As we've talked about a bunch of times before, the area that gets the most attention after a tornado isn't necessarily the area that was actually hit hardest. I've always wondered whether that was the case with the Albion F4, and now it appears so. Albion itself received virtually all of the attention, to the extent that you'd almost think it touched down at one edge of town and dissipated at the other. That's not surprising, of course, since it's where the majority of the fatalities occurred. And to be fair, there was definitely widespread and significant damage there as well.
But everything I've found so far leads me to believe that the tornado peaked earlier in its path and was already beginning to weaken slightly by the time it reached Albion. I talked to a man who witnessed the tornado's formation just across the Ohio state line in Ashtabula County and he said it was a fairly large cone tornado from the moment it touched down, and it began to grow pretty quickly from there. I also found a woman whose trailer, as far as I can tell, was the first structure hit by the tornado. It blew it apart and scattered it a few hundred yards.

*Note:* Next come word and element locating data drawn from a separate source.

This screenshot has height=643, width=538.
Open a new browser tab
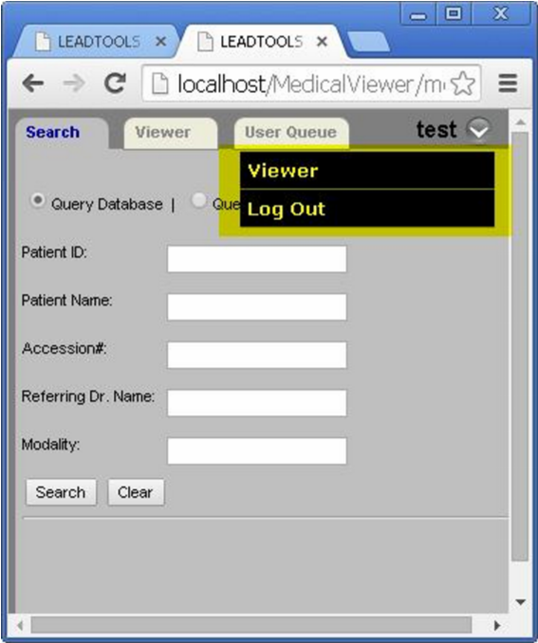(368, 42)
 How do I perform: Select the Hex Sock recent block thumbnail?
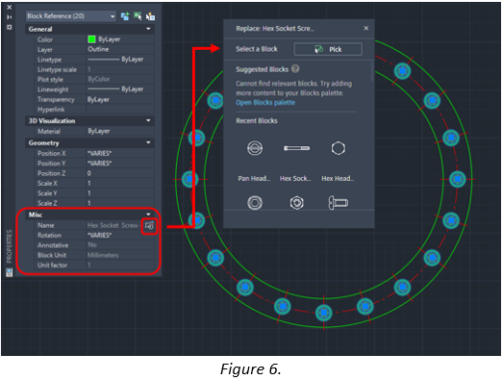click(296, 148)
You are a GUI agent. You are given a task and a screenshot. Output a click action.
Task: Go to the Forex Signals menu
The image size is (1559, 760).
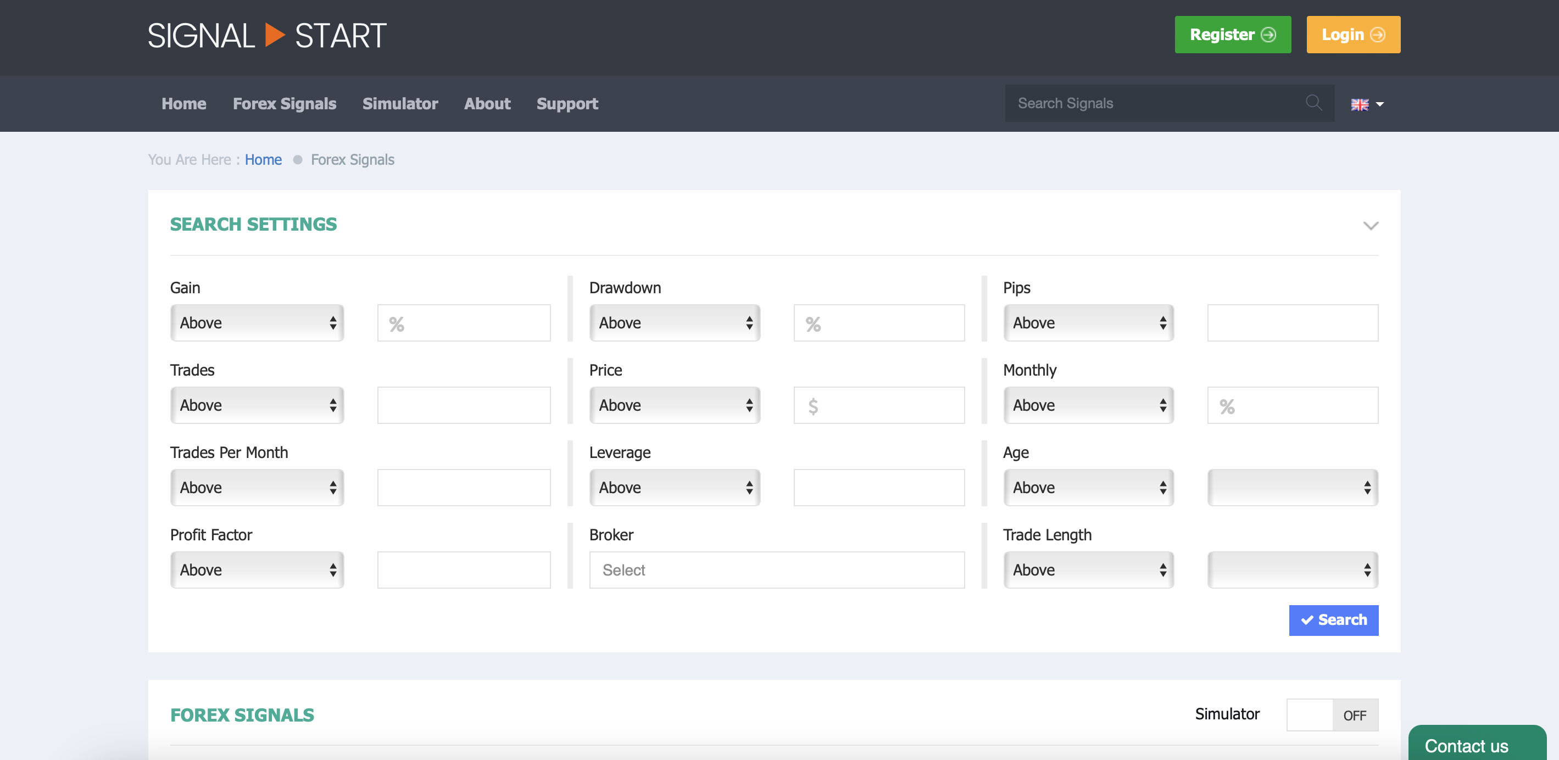click(284, 103)
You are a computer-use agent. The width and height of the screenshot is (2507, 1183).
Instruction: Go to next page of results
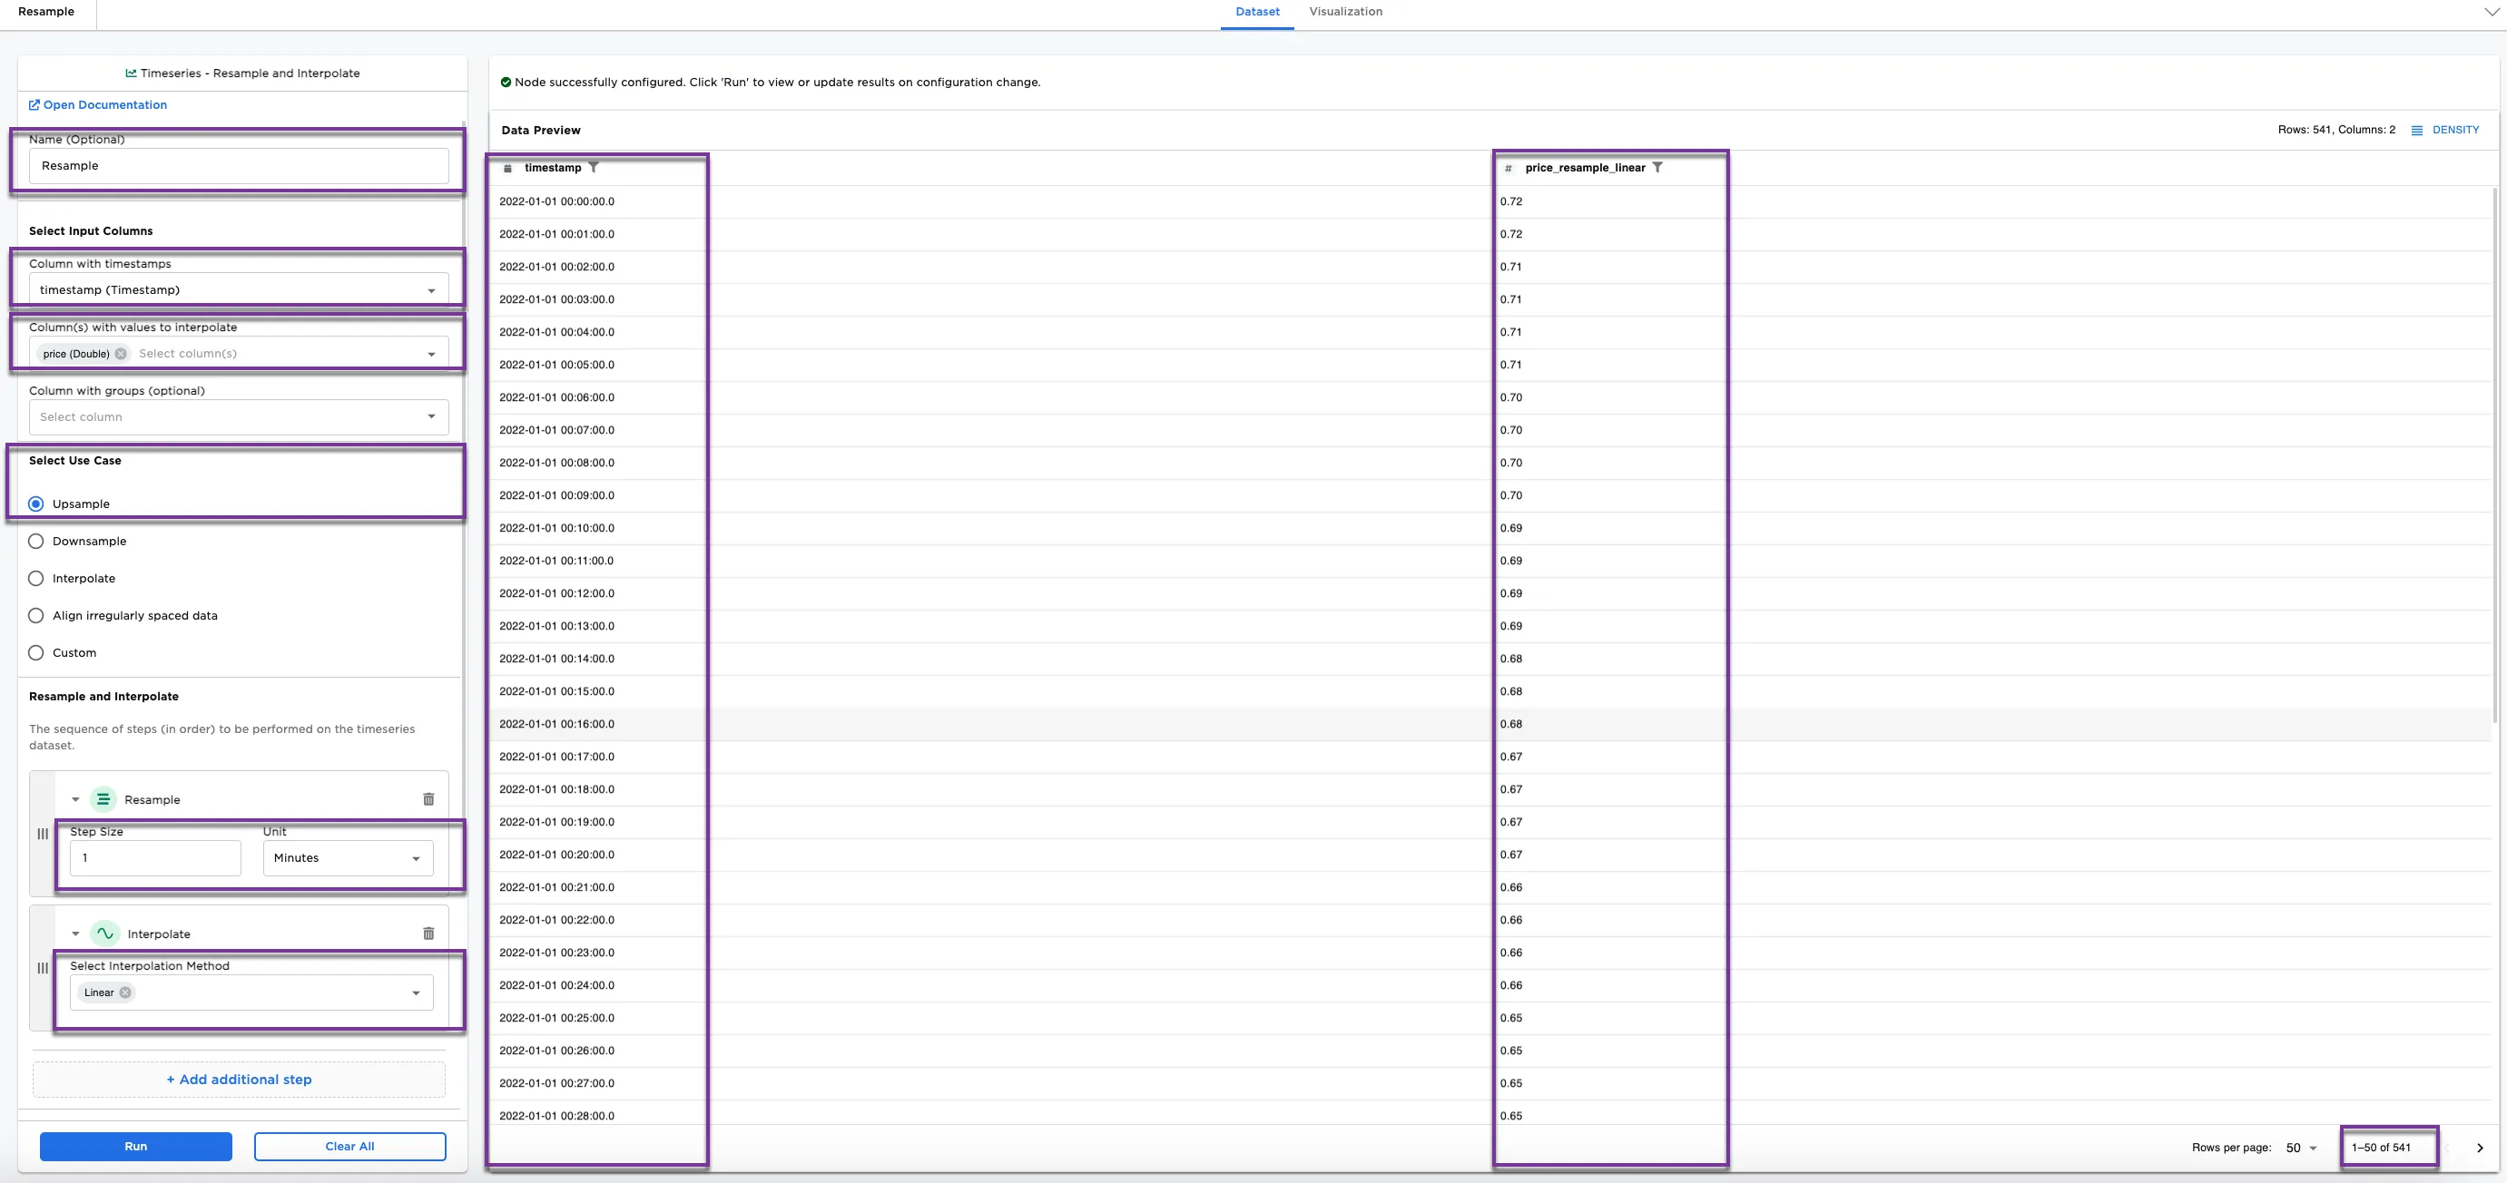pyautogui.click(x=2479, y=1148)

Anyway, the tornado was 300-ish yards wide through Ashtabula, but it exploded shortly after crossing into the northwest corner of Crawford County, PA (which usually isn't even included). It leveled two frame homes and tossed a flatbed trailer ~500 yards as it rapidly grew to just over a half-mile in width. It seems to have shrunk slightly after that, but it also did arguably its most violent damage. It obliterated a couple of farmhouses and trailers, mangled several vehicles and tractors, tore heavy farm equipment to pieces and produced some surprisingly high-end vegetation damage. It also claimed its first two lives in this area, although they're usually counted under Albion.
I don't wanna post everything just yet, but here are a few photos. Unfortunately not the best quality. One woman was sucked out of this car and killed. Also some pretty pronounced scouring in the background:
A trailer frame twisted and wrapped around a tree that's about as debarked as debarked gets:
A tractor that basically had its rear end ripped out:
A savings book from one of the properties here was carried 50 miles and lighter paper debris was later found as far away as the north shore of Canandaigua Lake - 175 miles to the northeast.
Edit: Forgot to add that a bunch of people who saw the tornado in this earlier part of the path described what sounds like multiple large, highly visible subvortices. It honestly sounds pretty wild. There was a Skywarn spotter who used a video camera attached to a tower to spot the tornado and make the first reported sighting; I'd love to know whether he recorded it on tape and whether that tape still exists, but unfortunately he passed away several years ago.